The obvious rants against software or services “in the cloud” are that you don’t own it, your data isn’t on your own hard drive, or that, when the interwebs are down, you just can’t get your work done. But the one that really grinds my gears is that, at least for many cloud services, you just can’t play around with them. Why does that matter? Well, as a hacker type, of course, I like to fool around, but more deeply, I feel that this invitation to play around is what’s going to grow up the next generation of hackers. Openness matters not just for now, but also for the future.
Of course, it’s unfair to pin all of this on the cloud. There are plenty of services with nice open APIs that let you play around with their systems as much as you want — witness the abundance of amusing things you can do with Twitter or Twitch. Still, every day seems to bring another formerly-open API that gets bought up by some wealthy company and shut down. I built a nice “is it going to rain today” display out of a meter-long WS2812 strip and an ESP8266, but Dark Sky API got bought up by Apple and is going dark soon (tee-hee!) leaving me thinking of how I’m going to get easy weather data in the next few months.
Or take my e-mail annunciator. I wrote a little script that, when I have new mail that’s work related or from my wife (read: important), it displays the subject line on a VFD that I have perched on my monitor.
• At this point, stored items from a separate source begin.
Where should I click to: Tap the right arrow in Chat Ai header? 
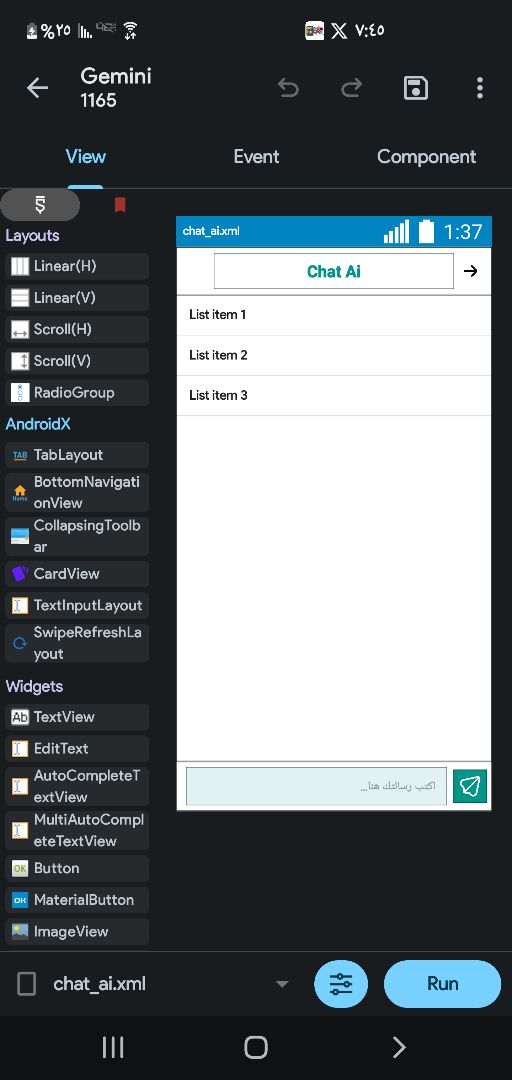(x=471, y=271)

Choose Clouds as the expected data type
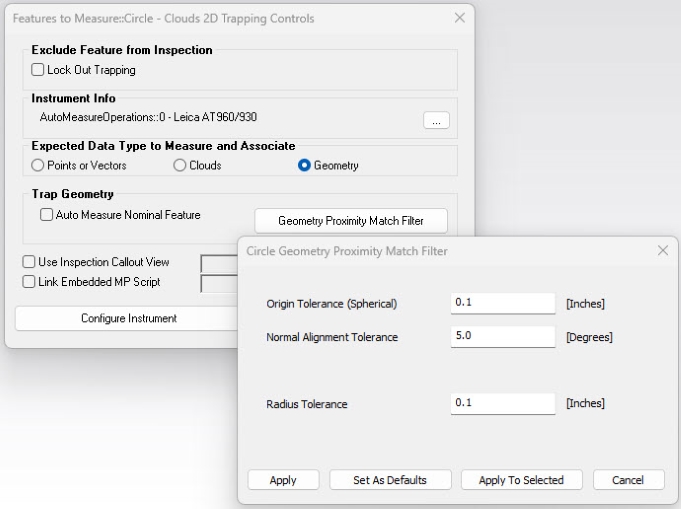[180, 165]
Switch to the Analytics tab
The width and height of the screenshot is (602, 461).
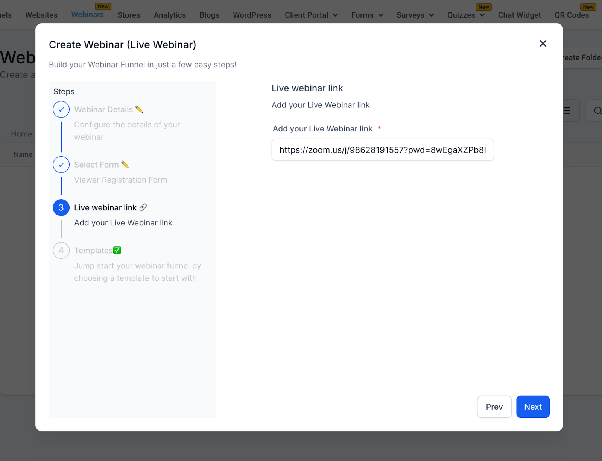pyautogui.click(x=169, y=15)
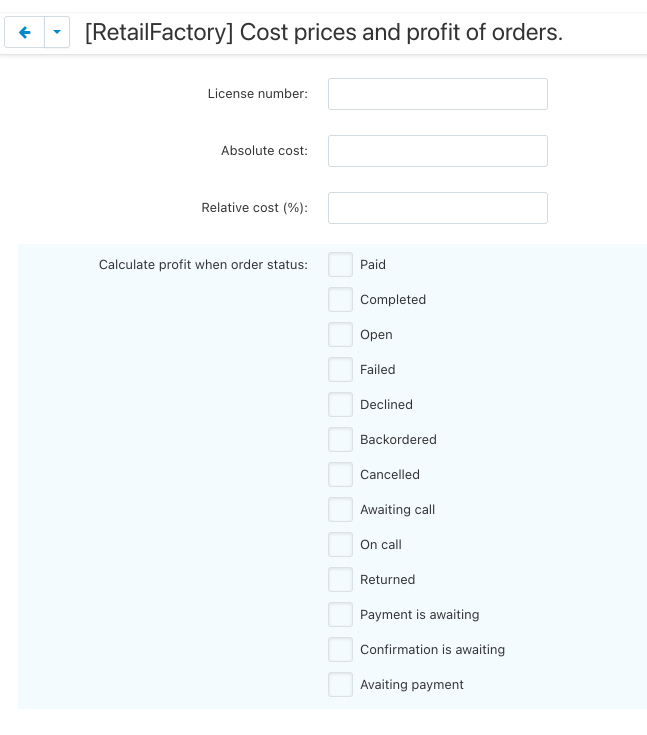Click the Calculate profit when order status label
This screenshot has width=647, height=735.
point(203,265)
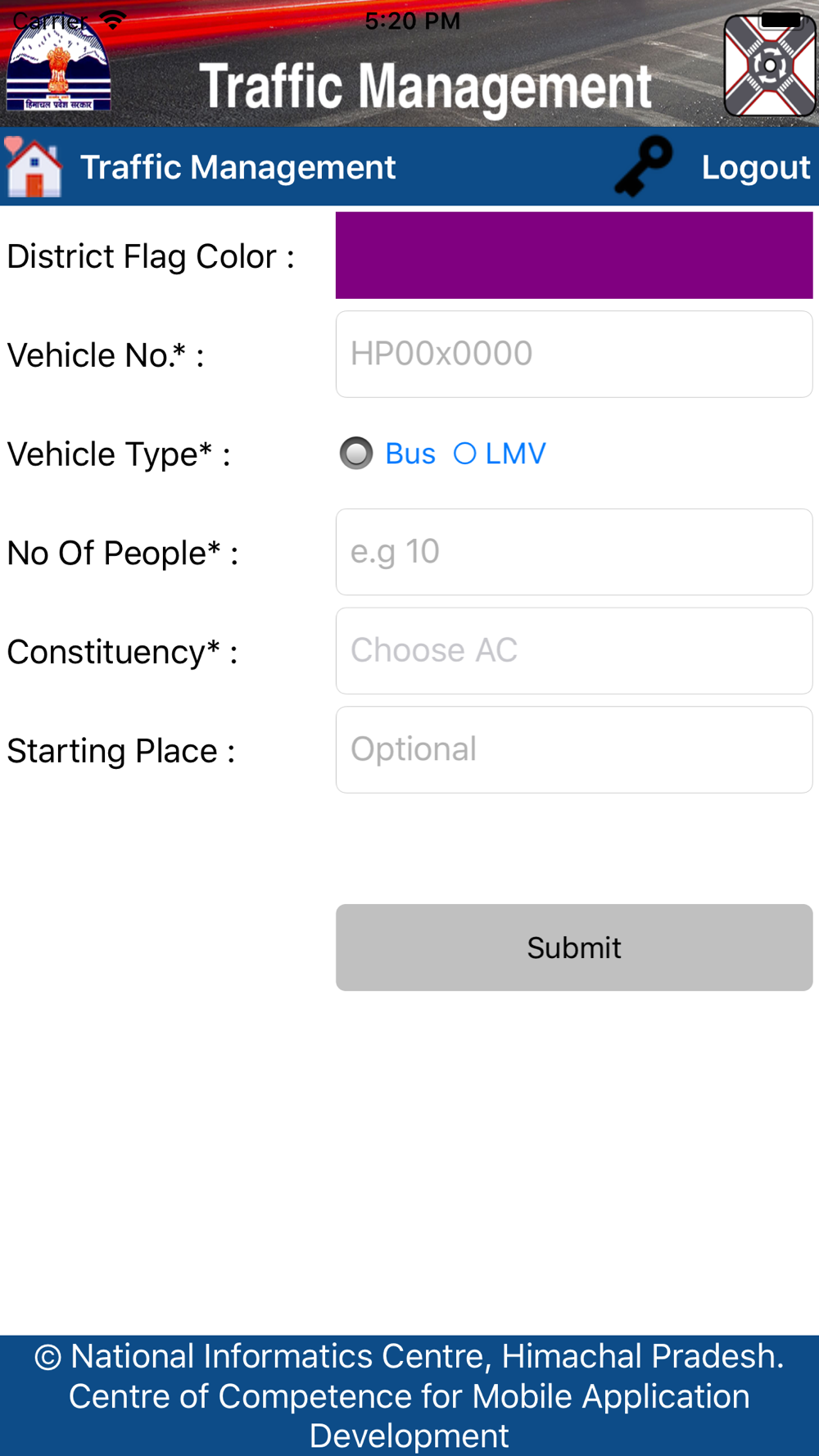Tap the Traffic Management banner heading
The image size is (819, 1456).
(x=425, y=85)
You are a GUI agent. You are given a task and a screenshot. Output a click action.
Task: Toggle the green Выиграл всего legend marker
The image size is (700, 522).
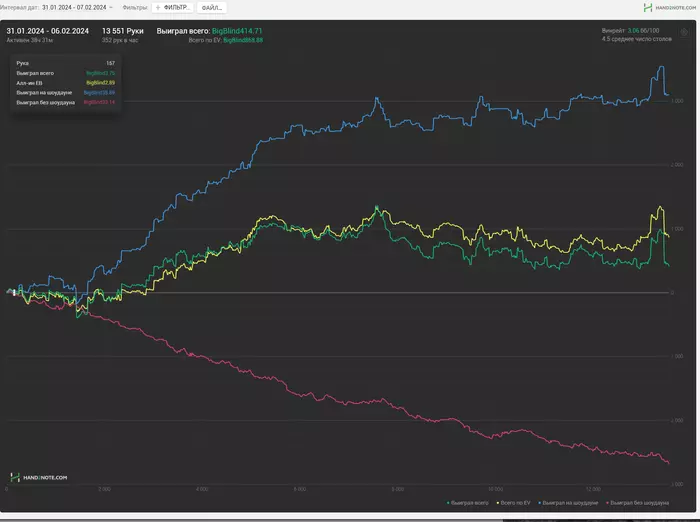(448, 503)

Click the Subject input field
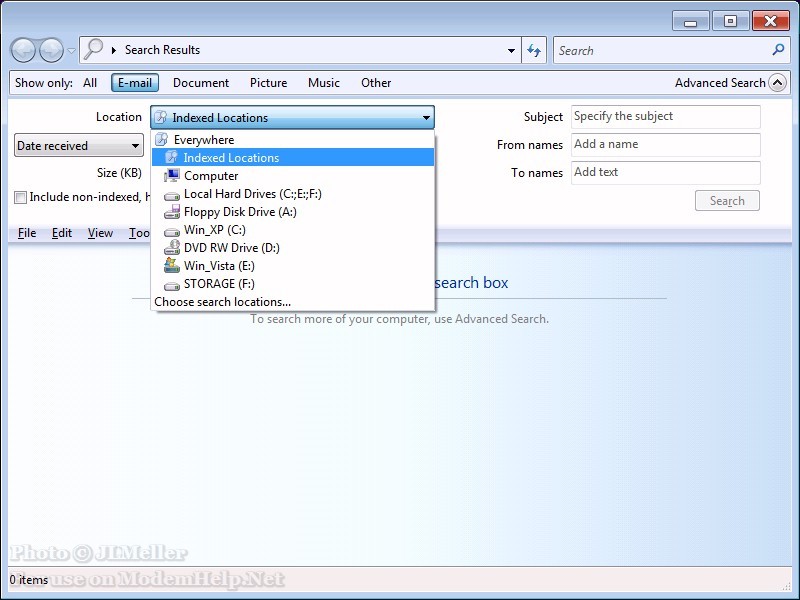665,117
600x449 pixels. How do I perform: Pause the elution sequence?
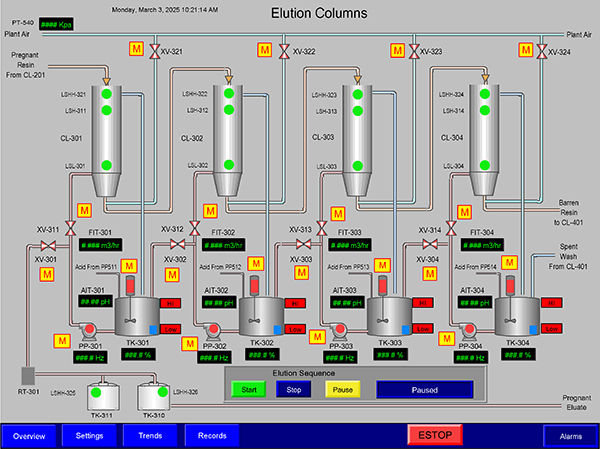click(x=342, y=390)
This works with Gmail, which I have to use for work, because they support IMAP so at least I can do cool things with the mail once it reaches my server. But can I do anything with Google Groups, which we use for the Hackaday Tip Line? Fat chance!
So there’s good “cloud” and there’s bad “cloud”. Good cloud is open cloud. Good cloud invites you to play, to innovate, and to come up with the right solutions for yourself. Good cloud gives you access to your data. Good cloud is hackable cloud. Let’s see more of that.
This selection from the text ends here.